For dinner Friday night, I filled the Spelt Yogurt Pie Crust with a simple quick quiche filling - 5 eggs whisked, large splash of milk, halved garden cherry tomatoes, diced yellow onion, and herbed goat cheese.  Apparently spelt flour cooks a little quicker than all purpose because about 15 minutes in, I started to smell a delicious nutty bread-like smell and realized the crust was already beginning to brown, so I ended up tenting the quiche until about the last 5-10 minutes.

I did end up tweaking the muffins and I think in doing so, they lost some of their stability.  The main thing I did wrong was using 5 Grain cereal (which contains Oats, Rye, Triticale, Barley and Golden Flax) in place of oat flour.  Originally I planned on using whole Oats instead of oat flour, but I didn't have any and apparently had bought this 5 Grain cereal as an Oatmeal substitute.  I used spelt instead of whole wheat flour and yogurt instead of sour cream.  These subs don't seem to have the ability to compromise a recipe as much as the 5 Grain cereal.

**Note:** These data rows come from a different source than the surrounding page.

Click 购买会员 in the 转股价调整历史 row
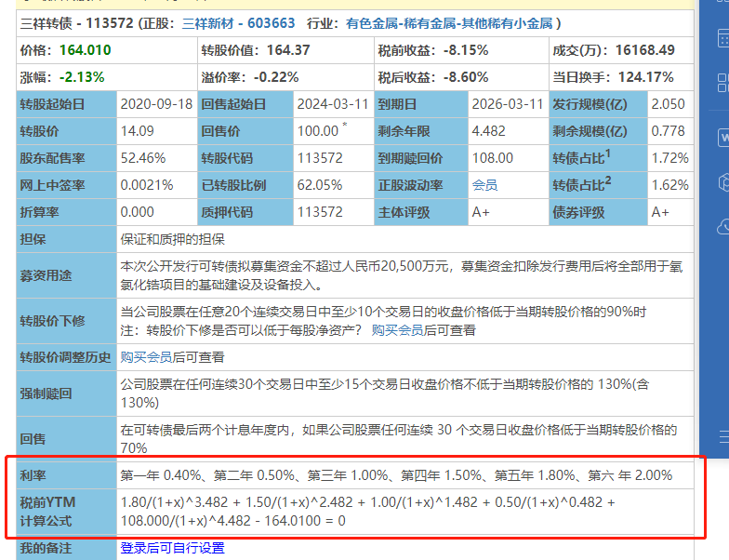 (145, 356)
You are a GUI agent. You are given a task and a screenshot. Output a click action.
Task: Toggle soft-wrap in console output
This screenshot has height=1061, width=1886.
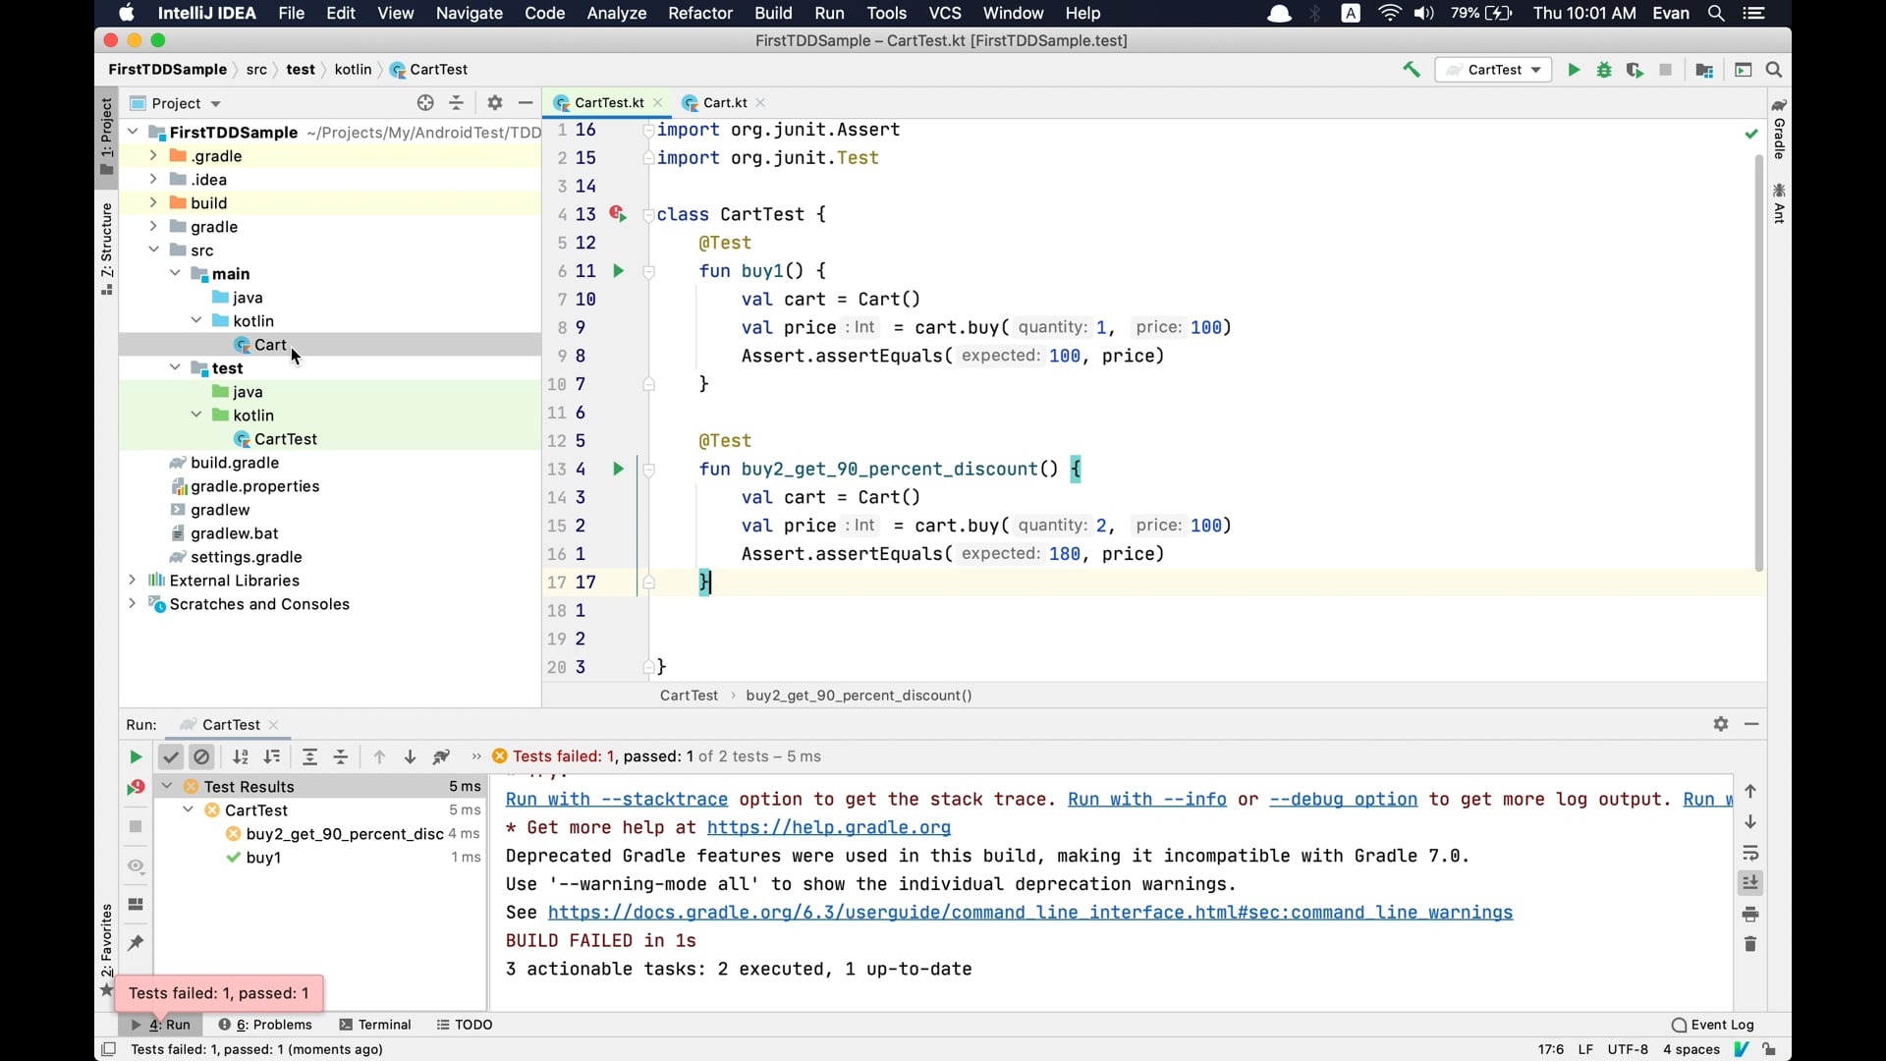[1750, 853]

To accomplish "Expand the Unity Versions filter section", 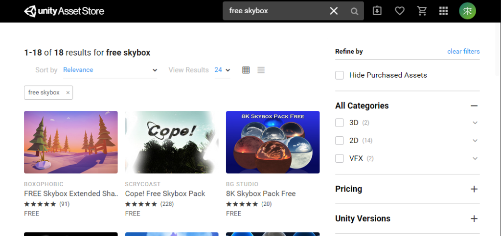I will (474, 218).
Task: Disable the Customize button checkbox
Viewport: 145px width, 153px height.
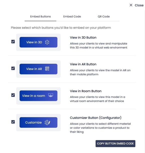Action: [x=13, y=122]
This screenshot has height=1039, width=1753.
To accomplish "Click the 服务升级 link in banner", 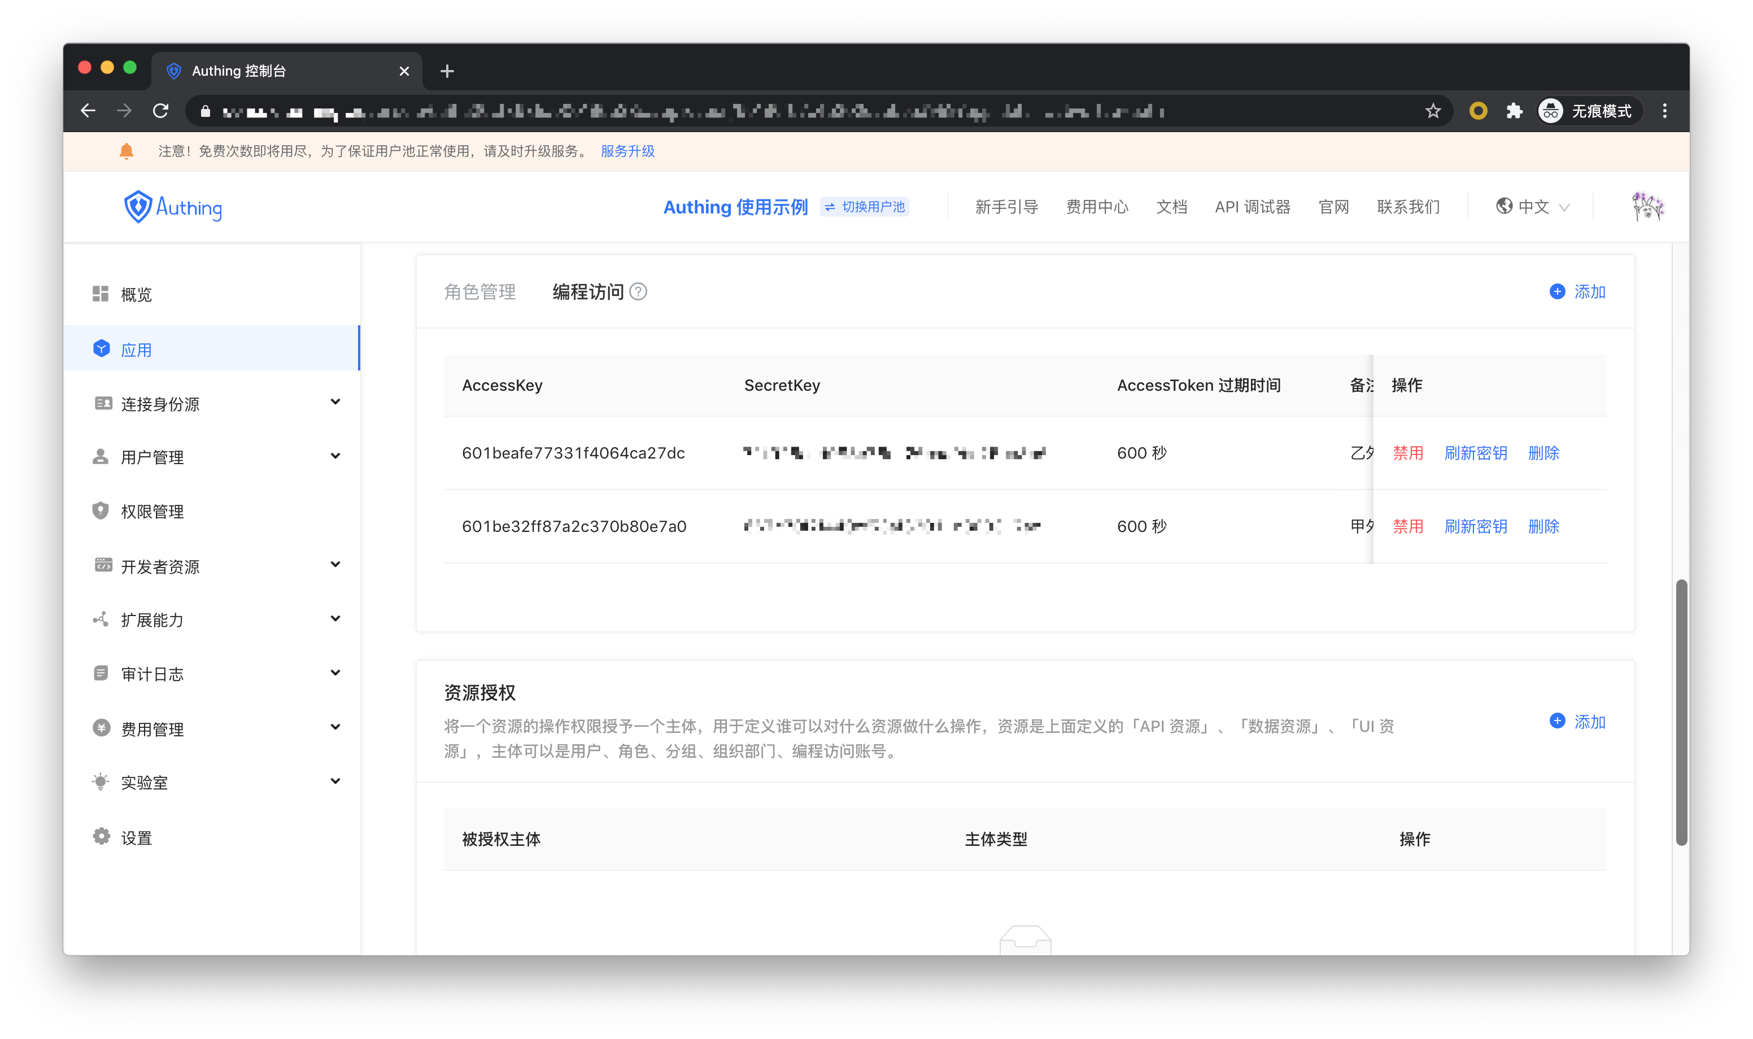I will pos(627,151).
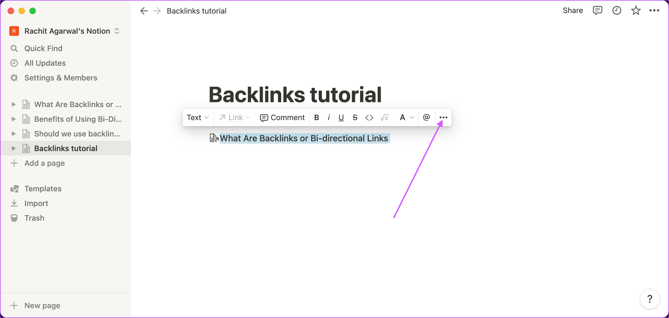Image resolution: width=669 pixels, height=318 pixels.
Task: Click the Underline formatting icon
Action: coord(341,117)
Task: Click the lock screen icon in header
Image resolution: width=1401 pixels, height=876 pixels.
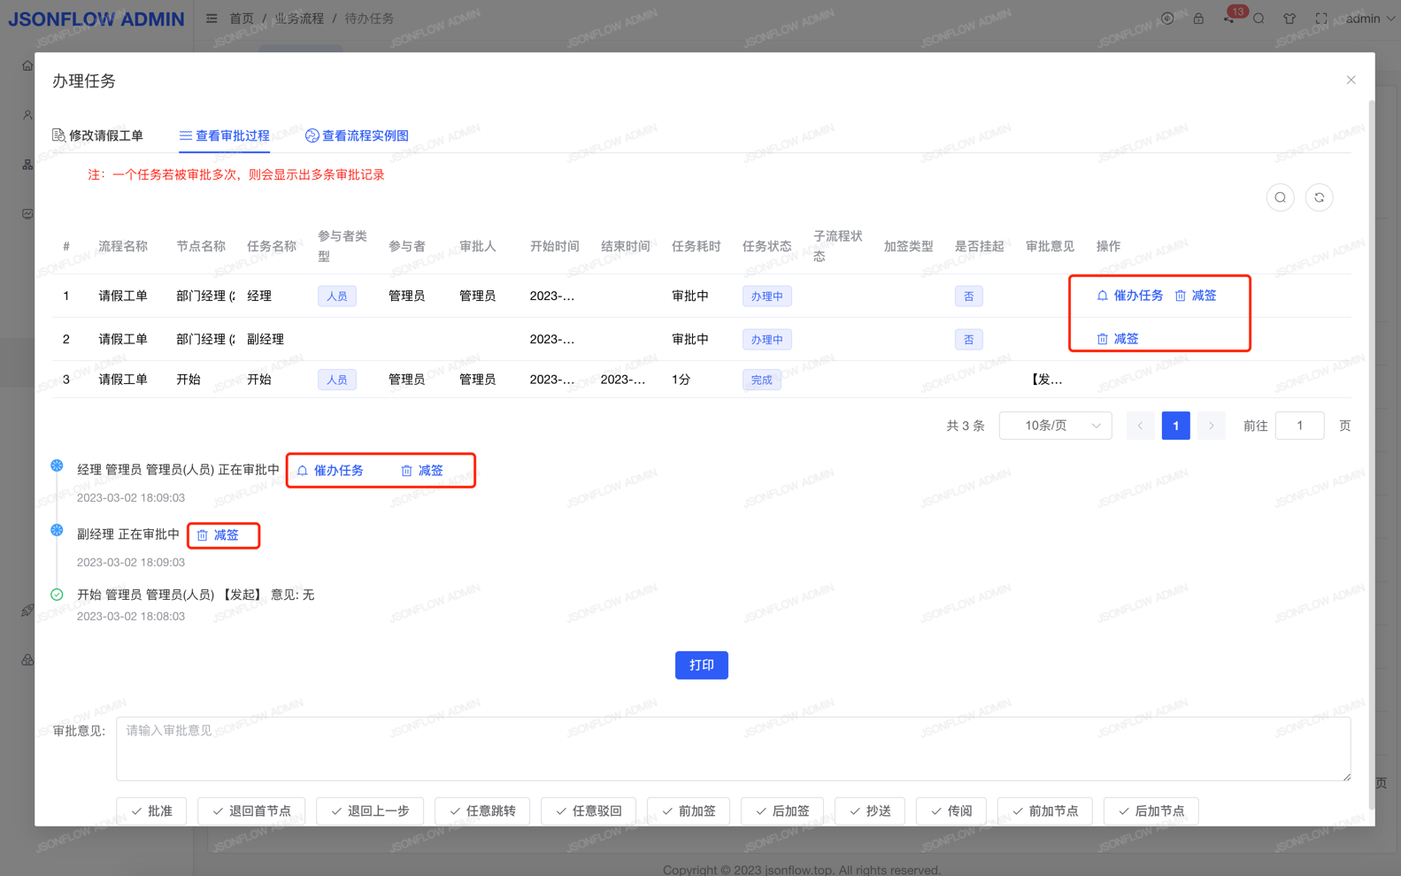Action: click(x=1198, y=18)
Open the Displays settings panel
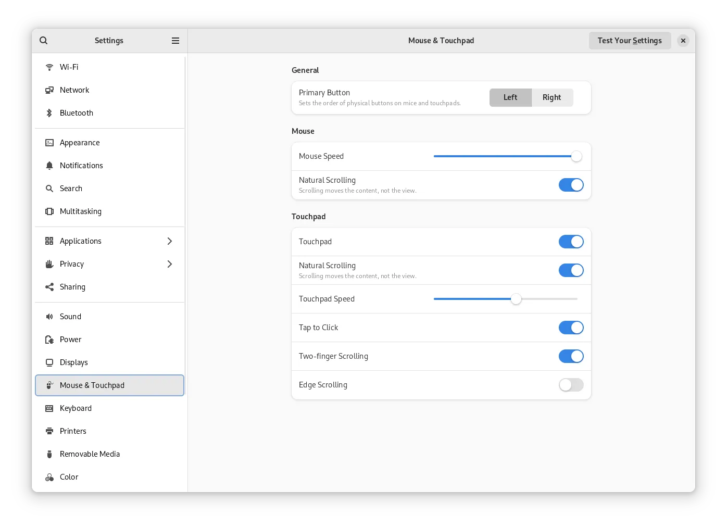Image resolution: width=727 pixels, height=527 pixels. point(74,362)
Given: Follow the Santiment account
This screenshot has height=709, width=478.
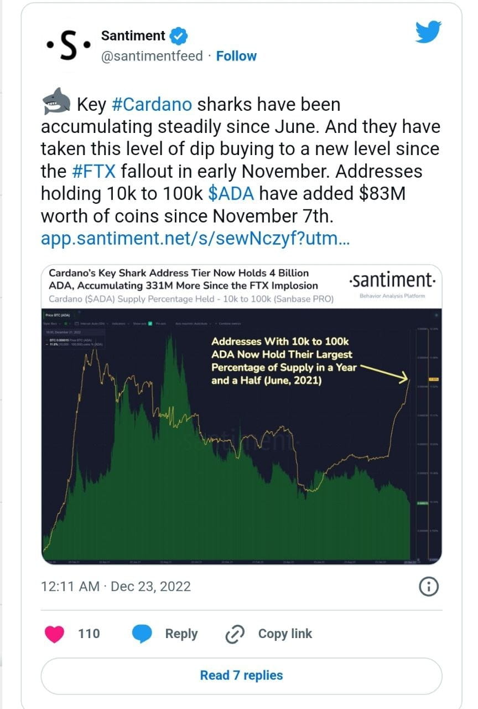Looking at the screenshot, I should (236, 56).
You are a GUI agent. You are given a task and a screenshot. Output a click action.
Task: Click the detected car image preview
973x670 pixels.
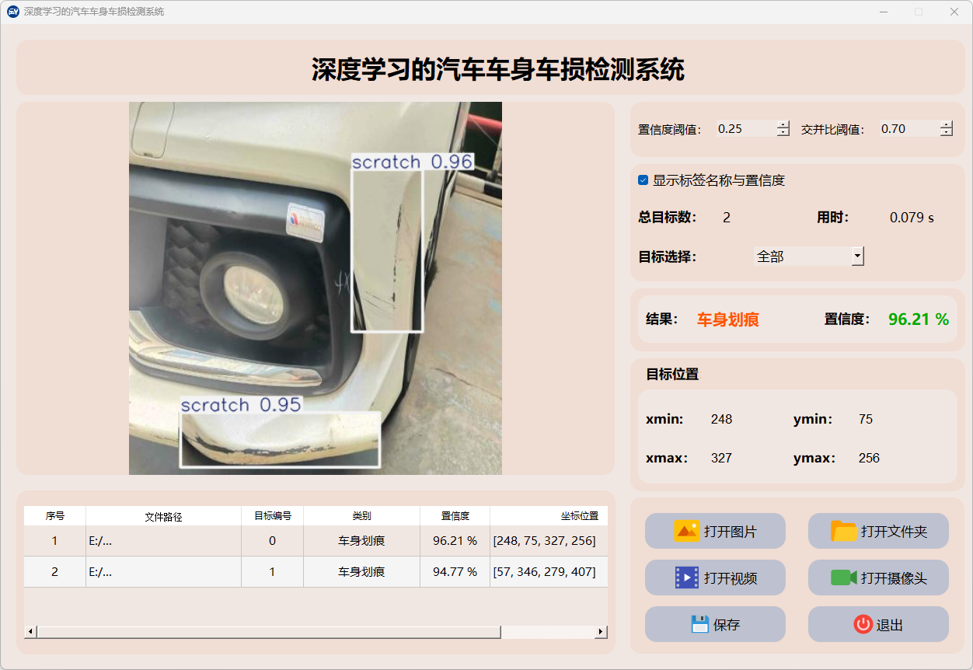[315, 288]
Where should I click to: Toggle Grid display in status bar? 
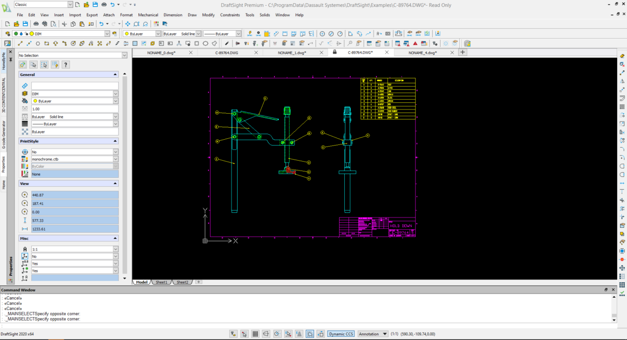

Even though the muffins came out delicate - they were still delicious.  There have been several people to blog about these muffins already so look here to find the recipe (The Dirty Oven).

Spelt Yogurt Pie Crust
Makes one 9-10 inch single crust             

2/3 c spelt flour
2/3 c all purpose flour
1/4 tsp kosher salt
1/4 c cold butter, cubed
1/4 c whole milk yogurt (you can use low fat here as well)
1/2-1 Tbsp ice water

Sift together flours and salt.  Add butter and mix in with the tips of your fingertips until the pieces of butter are smaller than a pea.  Make a well in the center of the flour and add the yogurt.  Mix together and dough will begin to come together.  You will need to add a small amount of ice water, since spelt soaks up more moisture than other flours.  Add in 1/2 Tbsp increments until you are able to just work dough into a ball.  Flatten into a disk, wrap in plastic wrap and refrigerate for at least one hour before use.  Can be made up to 24 hours before use.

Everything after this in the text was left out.